■ **Set task**: Return the rows from the start up to and including the line with "coordinates (1505, 620).", reproducing each line without change.

■ **The records**:

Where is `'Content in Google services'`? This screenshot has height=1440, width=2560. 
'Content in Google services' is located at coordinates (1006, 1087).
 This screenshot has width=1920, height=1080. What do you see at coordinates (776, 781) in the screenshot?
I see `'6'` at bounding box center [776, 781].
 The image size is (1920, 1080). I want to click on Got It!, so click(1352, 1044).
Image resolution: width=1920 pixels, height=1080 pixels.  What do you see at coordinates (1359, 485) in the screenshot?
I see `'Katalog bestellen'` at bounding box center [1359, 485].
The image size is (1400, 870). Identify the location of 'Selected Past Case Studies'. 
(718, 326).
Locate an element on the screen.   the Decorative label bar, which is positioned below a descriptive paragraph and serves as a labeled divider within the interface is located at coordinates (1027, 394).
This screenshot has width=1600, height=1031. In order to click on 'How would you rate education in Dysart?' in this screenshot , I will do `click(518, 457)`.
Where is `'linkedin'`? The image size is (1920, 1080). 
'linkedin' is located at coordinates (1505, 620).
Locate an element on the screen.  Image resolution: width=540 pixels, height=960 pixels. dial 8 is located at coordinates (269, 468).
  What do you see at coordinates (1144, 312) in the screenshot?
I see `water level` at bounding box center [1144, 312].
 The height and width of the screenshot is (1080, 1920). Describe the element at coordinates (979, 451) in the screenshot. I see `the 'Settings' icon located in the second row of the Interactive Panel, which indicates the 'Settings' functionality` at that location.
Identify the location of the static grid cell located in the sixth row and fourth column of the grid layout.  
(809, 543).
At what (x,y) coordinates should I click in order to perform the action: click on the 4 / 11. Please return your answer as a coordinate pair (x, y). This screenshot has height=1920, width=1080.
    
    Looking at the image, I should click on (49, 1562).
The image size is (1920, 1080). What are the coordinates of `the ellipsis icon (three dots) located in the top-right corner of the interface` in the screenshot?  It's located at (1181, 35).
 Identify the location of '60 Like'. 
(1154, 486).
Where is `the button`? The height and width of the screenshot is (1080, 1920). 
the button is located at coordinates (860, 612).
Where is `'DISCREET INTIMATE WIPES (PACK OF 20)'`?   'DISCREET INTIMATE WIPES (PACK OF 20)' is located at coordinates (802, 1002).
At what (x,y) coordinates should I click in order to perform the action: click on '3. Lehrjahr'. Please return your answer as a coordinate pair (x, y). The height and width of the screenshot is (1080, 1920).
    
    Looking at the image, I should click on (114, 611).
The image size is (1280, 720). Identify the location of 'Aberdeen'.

■ **The reply**:
Where is `'Content in Google services'`? This screenshot has height=1440, width=2560. 
'Content in Google services' is located at coordinates (1006, 1087).
 This screenshot has width=1920, height=1080. What do you see at coordinates (776, 781) in the screenshot?
I see `'6'` at bounding box center [776, 781].
 The image size is (1920, 1080). I want to click on Got It!, so click(1352, 1044).
Image resolution: width=1920 pixels, height=1080 pixels.  What do you see at coordinates (1359, 485) in the screenshot?
I see `'Katalog bestellen'` at bounding box center [1359, 485].
The image size is (1400, 870). Identify the location of 'Selected Past Case Studies'. 
(718, 326).
Locate an element on the screen.   the Decorative label bar, which is positioned below a descriptive paragraph and serves as a labeled divider within the interface is located at coordinates (1027, 394).
This screenshot has width=1600, height=1031. In order to click on 'How would you rate education in Dysart?' in this screenshot , I will do `click(518, 457)`.
Where is `'linkedin'`? The image size is (1920, 1080). 
'linkedin' is located at coordinates (1505, 620).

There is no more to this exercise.